A few years ago, some Portland Timbers fans started flying banners with the Iron Front symbol — a circle enclosing three arrows pointing down and to the left.

The Iron Front was an anti-fascist group in Nazi Germany, and fans displayed the image in response to the uptick in hate incidents in the city of Portland and across the country.

At minute 33 of the first half, the Timbers Army supporters group break their silence and displays numerous flags and versions of the iron front symbol as they sing and old Italian Partisan song, "Bella Ciao", during the Seattle Sounders 2-1 victory over the Portland Timbers at Providence Park on August 23. 

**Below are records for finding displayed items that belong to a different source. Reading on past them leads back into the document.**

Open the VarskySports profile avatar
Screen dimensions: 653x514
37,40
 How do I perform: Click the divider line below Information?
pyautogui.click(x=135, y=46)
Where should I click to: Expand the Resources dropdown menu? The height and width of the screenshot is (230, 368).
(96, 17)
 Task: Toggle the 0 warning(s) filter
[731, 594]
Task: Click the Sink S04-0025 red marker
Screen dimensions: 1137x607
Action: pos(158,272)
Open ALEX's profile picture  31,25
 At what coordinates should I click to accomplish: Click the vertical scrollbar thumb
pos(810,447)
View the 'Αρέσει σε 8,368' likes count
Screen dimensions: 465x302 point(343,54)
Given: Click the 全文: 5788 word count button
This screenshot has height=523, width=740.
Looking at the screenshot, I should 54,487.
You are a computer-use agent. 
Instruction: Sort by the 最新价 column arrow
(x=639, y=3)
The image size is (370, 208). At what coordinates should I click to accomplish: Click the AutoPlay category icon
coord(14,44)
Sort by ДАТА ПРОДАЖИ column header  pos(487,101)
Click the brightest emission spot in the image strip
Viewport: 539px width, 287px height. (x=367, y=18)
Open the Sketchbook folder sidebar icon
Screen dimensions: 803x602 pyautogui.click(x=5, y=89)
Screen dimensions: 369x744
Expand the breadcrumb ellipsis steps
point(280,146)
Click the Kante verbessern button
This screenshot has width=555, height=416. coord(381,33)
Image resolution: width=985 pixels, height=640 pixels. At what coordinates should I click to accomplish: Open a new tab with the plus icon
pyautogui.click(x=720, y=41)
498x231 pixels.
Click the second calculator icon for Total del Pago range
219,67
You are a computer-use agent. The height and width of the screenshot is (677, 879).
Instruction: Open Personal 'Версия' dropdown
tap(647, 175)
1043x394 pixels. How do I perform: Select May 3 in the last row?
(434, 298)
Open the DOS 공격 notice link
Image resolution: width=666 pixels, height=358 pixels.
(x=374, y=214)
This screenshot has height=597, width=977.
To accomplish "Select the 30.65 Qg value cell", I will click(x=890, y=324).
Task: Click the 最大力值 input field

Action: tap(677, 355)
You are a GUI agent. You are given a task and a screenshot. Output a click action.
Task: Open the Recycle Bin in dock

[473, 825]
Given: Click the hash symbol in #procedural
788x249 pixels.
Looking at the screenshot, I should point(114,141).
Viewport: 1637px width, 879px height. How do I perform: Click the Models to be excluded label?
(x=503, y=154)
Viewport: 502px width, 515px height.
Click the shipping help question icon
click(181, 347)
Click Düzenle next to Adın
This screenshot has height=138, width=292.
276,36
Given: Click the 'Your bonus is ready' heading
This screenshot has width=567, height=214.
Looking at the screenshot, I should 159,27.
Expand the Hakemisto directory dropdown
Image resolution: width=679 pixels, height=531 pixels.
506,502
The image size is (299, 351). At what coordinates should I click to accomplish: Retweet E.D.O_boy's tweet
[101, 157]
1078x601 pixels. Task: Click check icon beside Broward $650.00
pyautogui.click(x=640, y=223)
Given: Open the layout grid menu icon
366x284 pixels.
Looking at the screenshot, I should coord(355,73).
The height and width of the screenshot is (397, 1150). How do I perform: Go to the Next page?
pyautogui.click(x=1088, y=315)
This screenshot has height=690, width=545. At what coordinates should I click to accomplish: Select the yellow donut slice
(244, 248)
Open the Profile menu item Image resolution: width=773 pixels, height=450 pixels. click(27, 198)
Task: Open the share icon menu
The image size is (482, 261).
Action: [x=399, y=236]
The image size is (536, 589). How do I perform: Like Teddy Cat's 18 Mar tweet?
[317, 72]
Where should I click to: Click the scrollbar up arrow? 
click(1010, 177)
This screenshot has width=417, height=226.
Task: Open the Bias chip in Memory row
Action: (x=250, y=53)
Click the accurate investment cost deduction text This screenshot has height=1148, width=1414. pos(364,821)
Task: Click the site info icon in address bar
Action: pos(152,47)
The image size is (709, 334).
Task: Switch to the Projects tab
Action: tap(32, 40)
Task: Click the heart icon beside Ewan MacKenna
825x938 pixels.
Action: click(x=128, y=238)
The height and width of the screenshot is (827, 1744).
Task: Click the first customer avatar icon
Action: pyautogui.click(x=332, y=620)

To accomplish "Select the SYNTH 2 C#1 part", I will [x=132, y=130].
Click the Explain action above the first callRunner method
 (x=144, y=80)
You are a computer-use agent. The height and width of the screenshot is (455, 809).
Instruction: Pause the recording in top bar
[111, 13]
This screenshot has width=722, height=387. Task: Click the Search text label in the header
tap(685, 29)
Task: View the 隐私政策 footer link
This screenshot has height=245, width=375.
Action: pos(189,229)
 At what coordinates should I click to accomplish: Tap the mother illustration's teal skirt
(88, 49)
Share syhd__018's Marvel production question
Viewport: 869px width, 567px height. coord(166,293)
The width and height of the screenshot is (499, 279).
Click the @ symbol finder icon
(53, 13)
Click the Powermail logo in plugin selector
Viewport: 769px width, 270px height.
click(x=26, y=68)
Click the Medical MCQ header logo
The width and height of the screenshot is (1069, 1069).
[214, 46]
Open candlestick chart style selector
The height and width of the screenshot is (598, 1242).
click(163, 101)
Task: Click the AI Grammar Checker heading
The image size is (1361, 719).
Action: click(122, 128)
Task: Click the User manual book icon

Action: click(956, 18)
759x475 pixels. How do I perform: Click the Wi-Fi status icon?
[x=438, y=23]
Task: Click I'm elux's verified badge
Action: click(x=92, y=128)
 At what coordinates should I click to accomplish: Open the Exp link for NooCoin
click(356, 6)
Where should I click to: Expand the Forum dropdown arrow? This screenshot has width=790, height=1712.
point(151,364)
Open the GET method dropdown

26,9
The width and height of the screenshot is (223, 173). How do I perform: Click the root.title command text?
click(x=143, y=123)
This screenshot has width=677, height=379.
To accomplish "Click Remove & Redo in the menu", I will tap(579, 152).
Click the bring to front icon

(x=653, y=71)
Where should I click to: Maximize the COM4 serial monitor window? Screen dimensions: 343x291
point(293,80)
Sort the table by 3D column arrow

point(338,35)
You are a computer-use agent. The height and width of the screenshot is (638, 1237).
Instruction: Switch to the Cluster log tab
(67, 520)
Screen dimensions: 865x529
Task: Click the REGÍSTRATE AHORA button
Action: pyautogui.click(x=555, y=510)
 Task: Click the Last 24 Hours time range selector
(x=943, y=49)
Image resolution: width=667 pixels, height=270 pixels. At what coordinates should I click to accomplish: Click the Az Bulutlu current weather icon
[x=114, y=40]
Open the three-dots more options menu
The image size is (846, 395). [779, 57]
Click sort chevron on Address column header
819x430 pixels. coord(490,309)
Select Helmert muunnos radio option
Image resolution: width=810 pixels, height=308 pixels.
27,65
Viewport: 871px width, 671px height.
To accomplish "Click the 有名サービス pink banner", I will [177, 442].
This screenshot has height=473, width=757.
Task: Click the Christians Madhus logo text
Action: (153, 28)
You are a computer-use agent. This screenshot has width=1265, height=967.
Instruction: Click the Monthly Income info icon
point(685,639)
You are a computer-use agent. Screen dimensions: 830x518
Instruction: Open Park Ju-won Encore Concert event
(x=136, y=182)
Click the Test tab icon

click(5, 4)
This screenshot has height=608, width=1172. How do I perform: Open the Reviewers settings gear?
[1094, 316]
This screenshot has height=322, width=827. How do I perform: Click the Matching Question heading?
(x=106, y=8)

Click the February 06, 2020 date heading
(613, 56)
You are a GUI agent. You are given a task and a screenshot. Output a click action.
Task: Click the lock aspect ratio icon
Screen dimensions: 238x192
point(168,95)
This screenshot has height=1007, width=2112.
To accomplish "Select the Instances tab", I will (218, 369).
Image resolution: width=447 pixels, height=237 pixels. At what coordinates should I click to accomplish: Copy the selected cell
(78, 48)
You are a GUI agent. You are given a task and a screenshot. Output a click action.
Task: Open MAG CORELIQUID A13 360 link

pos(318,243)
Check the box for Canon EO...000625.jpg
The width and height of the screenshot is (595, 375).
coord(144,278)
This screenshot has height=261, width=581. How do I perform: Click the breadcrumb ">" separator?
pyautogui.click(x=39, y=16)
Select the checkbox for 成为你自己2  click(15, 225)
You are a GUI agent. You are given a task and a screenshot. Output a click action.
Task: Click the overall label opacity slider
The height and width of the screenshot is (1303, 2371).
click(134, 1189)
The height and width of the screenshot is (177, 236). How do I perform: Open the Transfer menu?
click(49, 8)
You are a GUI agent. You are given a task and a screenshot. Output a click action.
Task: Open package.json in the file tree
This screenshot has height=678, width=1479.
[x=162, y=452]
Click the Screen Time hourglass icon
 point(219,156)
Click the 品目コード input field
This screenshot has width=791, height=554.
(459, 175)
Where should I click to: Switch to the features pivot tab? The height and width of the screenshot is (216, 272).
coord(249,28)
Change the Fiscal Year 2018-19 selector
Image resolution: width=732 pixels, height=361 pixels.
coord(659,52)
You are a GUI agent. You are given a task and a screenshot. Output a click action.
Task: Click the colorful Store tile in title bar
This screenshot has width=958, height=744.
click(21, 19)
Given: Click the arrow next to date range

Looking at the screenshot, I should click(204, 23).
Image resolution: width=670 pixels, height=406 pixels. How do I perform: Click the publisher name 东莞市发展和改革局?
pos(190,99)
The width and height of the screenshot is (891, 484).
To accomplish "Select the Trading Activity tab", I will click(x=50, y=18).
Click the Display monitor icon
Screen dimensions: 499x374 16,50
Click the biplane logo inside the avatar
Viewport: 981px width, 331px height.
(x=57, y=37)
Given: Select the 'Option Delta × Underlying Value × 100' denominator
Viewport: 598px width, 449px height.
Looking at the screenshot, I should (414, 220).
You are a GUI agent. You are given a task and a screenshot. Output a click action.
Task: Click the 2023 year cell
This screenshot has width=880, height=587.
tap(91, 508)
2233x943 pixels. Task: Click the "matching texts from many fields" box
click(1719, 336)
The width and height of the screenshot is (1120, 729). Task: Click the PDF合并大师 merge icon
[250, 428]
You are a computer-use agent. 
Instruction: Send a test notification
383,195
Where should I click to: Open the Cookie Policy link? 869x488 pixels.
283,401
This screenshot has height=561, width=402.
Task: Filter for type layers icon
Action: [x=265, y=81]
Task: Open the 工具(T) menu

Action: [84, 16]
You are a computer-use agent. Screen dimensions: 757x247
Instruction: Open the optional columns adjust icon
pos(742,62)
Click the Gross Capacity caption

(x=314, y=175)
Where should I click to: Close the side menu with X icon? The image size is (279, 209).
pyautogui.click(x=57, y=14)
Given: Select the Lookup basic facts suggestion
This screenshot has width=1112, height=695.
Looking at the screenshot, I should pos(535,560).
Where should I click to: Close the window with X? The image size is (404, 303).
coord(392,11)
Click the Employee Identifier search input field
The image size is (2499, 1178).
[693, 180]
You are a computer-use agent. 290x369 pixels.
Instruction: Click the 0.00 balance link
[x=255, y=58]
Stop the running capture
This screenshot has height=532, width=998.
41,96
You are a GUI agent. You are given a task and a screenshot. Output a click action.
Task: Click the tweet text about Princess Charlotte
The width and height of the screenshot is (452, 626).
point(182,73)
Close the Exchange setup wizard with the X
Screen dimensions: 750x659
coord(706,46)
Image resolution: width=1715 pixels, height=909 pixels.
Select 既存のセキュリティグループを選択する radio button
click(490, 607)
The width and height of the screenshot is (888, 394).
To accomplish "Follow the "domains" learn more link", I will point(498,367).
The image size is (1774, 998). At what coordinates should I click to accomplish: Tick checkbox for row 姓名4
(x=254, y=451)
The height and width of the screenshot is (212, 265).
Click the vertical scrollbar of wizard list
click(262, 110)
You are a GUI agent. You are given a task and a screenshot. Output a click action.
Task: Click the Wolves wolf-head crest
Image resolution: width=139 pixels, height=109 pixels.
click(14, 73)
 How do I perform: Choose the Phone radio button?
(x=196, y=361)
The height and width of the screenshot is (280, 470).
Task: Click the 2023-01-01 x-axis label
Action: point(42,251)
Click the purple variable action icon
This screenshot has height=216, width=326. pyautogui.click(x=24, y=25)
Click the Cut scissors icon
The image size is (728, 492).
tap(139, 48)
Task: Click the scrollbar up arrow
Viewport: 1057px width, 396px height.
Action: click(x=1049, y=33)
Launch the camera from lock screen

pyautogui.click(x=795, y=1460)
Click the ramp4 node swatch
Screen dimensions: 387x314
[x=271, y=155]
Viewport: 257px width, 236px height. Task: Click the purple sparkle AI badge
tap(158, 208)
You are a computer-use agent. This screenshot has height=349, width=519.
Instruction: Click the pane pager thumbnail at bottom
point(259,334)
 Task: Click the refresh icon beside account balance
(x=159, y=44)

At minute 33 of the first half, the Timbers Army supporters group break their silence and displays numerous flags and versions of the iron front symbol as they sing and old Italian Partisan song, “Bella Ciao”, during the Seattle Sounders 2-1 victory over the Portland Timbers at Providence Park on August 23. 

Diego Diaz/AP

Earlier this year, Major League Soccer updated its fan code of conduct to ban what it called political signs generally and the Iron Front symbol specifically. That’s prompted protests and outrage among fans.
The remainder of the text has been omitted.